SinkingFast said:
Also, what's up with just forgetting about the money they owe? Why not put the debt on hold until they are released and can go to work??

Does the time spent in jail pay for the additional crime(s)/new charge(s) as well as the former?? Please explain how that makes any sense.
As a practical matter, if you put someone in jail and then tell them they owe a debt when they get out, what are you going to do if they don't pay it? Put them back in jail again? And how often are you going to repeat that process? Even private companies eventually write off bad debts.
At some point you just have to realize they don't have the money, and they're not going to come up with it. You also have to consider that every time you send the police after them, and pay to keep them in a cell, you're using resources (police and cells) that could be used to protect the public from violent criminals, rather than people who can't pay their debts.
As a technical matter, when you revoke someone's probation, that probation is over. The prison sentence is in lieu of the probation. (In other words, they're getting prison instead of probation.) Prison is a punishment for not doing what they were supposed to do on probation.

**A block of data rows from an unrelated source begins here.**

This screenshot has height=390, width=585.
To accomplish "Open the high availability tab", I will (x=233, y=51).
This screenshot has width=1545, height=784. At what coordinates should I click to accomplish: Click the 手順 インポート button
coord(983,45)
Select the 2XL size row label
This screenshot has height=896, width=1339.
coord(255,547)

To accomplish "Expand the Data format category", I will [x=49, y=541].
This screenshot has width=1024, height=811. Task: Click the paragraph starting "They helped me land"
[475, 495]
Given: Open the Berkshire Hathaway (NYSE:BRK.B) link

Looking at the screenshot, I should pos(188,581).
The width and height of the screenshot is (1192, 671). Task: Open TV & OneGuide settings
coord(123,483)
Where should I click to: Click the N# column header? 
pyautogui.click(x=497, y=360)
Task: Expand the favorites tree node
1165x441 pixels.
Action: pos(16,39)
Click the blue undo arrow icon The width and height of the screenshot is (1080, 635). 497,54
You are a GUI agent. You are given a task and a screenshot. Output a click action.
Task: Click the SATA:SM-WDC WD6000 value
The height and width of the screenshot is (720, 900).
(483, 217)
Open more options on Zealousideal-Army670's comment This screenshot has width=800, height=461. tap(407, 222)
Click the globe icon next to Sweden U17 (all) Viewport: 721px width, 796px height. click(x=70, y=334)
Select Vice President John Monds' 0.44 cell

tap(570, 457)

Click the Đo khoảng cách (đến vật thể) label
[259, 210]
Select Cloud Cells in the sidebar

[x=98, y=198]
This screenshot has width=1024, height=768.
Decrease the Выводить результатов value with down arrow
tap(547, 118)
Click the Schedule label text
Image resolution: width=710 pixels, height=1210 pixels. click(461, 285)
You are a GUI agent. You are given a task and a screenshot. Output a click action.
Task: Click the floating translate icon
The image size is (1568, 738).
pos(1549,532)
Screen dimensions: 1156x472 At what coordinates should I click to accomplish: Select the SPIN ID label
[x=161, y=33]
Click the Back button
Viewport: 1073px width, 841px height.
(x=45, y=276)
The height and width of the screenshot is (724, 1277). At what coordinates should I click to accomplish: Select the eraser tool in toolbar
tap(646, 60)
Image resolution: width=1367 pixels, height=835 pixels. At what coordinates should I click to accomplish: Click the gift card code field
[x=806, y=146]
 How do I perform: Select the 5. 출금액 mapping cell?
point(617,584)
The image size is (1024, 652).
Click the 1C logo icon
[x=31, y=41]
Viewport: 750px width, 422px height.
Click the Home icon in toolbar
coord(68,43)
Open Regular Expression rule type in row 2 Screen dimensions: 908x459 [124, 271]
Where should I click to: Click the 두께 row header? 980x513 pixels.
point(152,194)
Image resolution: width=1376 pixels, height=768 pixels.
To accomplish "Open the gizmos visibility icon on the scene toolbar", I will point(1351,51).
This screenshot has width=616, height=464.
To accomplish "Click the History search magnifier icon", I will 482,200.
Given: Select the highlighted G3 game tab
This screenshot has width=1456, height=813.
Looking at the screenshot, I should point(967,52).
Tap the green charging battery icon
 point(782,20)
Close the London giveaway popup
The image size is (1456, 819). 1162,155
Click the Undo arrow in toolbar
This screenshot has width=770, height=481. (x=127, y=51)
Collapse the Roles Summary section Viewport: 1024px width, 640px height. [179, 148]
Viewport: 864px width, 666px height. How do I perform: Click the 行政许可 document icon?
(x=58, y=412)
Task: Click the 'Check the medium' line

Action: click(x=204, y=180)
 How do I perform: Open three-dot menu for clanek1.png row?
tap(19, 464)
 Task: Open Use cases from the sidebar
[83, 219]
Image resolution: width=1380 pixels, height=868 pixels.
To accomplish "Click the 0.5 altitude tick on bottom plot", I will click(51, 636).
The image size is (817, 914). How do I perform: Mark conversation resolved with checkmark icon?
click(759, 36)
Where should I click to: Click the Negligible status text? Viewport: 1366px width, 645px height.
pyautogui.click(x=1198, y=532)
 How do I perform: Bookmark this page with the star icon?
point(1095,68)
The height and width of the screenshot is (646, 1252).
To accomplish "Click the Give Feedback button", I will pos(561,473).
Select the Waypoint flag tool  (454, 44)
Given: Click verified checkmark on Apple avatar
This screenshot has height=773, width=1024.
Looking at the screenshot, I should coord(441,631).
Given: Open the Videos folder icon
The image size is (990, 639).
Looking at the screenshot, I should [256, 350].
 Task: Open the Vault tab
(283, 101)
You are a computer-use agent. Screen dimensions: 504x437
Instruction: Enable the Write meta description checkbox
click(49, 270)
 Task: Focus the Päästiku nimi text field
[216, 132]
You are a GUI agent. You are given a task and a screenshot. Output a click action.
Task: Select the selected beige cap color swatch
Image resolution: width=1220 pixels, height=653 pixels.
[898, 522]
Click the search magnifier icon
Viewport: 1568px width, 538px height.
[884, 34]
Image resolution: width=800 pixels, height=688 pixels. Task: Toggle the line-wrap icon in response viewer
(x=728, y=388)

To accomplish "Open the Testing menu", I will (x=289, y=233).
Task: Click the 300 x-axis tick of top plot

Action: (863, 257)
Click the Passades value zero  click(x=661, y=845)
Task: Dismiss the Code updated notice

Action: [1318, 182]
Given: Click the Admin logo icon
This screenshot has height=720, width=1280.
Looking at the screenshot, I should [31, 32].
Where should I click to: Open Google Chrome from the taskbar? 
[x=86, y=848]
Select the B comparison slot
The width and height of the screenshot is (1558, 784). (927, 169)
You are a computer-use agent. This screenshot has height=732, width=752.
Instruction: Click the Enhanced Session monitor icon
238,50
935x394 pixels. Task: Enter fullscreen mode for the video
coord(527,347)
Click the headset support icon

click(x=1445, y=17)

Many times the judge can, if he chooses, order them to pay a fine, in addition to their jail time. However, that gets back to first problem - if they can't pay when they're on probation, how the heck are they going to pay when they're in jail? In any case, a judge can only order what's authorized by statute. Usually that's jail time and/or a fine.
If a judge does order a defendant to pay a fine in addition to jail time, what often happens is either the defendant stays in jail longer (because he can't pay the fine) or his family pays it instead. Neither of those is really a good result, since neither punishing someone's family, nor keeping someone in jail for being poor, is really the point of the criminal justice system.